Le Géant voulut donner à manger aux chevaux, mais encore une fois ceux-ci le piétinèrent.

_ « Pourquoi as-tu nettoyé ainsi la pierre du Bonnach? » Demanda le Géant à la jeune reine.

— « Parce que tu m’as dit que ton âme est en elle! » reprit la reine.

— « Je crois que tes intentions sont bonnes et que si tu savais où est vraiment mon âme, tu lui témoignerais du respect. »

— « N’en doutes pas » répondit la jeune reine.

— «  Je t’avais dit que Mon âme est dans la pierre du Bonnach pour te juger. Ce n'est pas vrai, mon âme est tout à côté, elle est dans le seuil de la porte. »


Le lendemain matin, quand le Géant partit, la jeune reine rendit le seuil aussi brillant qu'elle put. Quand le Géant revint, il alla donner à manger aux chevaux et ceux-ci le piétinèrent encore une fois.

_ « Pourquoi as-tu ainsi nettoyé le seuil? » dit le Géant.

— « Parce que tu m’as dit que ton âme est en elle! » reprit la reine.

— Je vois que si tu savais où est mon âme, tu en prendrais soin.

— « N’en doutes pas » répondit la jeune reine.

— « Ce n'est pas là qu'est mon âme », dit-il.  « Sous le seuil de la porte il y a une grande dalle, sous la dalle il y a un mouton, dans le ventre du mouton il y a un canard, dans le ventre du canard il y a un œuf et dans l'œuf il y a mon âme. »


Quand le Géant fut parti le lendemain, le jeune roi et sa femme unirent leurs efforts pour lever la dalle. Quand ils levèrent la dalle,le mouton s'enfuit.

_ « Comment faire pour rattraper le mouton ? » dit la jeune reine.
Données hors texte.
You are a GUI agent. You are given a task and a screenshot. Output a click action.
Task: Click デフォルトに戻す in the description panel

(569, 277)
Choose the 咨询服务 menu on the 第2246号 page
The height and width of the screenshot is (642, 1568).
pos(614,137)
— « Si le chien du bois verdoyant était ici, il ne lui faudrait pas beaucoup de temps pour ramener ce mouton », s'écria le jeune roi.

Entendant le cri du jeune roi, le chien du bois verdoyant arriva avec le mouton dans la gueule.


Lorsque le jeune roi et sa femme ouvrirent le ventre du mouton, le canard s'envola à tire-d'aile et se posa au milieu d’autres canards.

— « Si le vieux Faucon du rocher gris était ici, il ne serait pas long à ramener ce canard.

Et le vieux Faucon du rocher gris rapporta le canard dans son bec.

Lorsque le jeune roi et sa femme fendirent le ventre du canard pour prendre l'œuf, l'œuf roula dans les profondeurs du Loch.

— « Si la Loutre brune de la rivière était ici, elle ne serait pas longue à repêcher cet œuf. »

Et la Loutre brune parut avec l'œuf dans sa bouche.


Alors, la jeune reine prit l'œuf et l'écrasa entre ses mains. Le Géant revint à la nuit, mais comme elle avait brisé l'œuf, le Géant tomba mort en passant le seuil de la porte et ne s'est jamais relevé depuis .

Le jeune roi et sa femme remplirent des sacs et des coffres avec beaucoup d'or et d'argent . Puis ils passèrent une nuit joyeuse avec la Loutre brune de la rivière, une nuit avec le vieux Faucon du rocher gris et une autre nuit avec le Chien du bois verdoyant.

De retour chez eux, le jeune roi et la jeune reine préparèrent un grand festin, et vécurent heureux et prospères le reste de leur vie.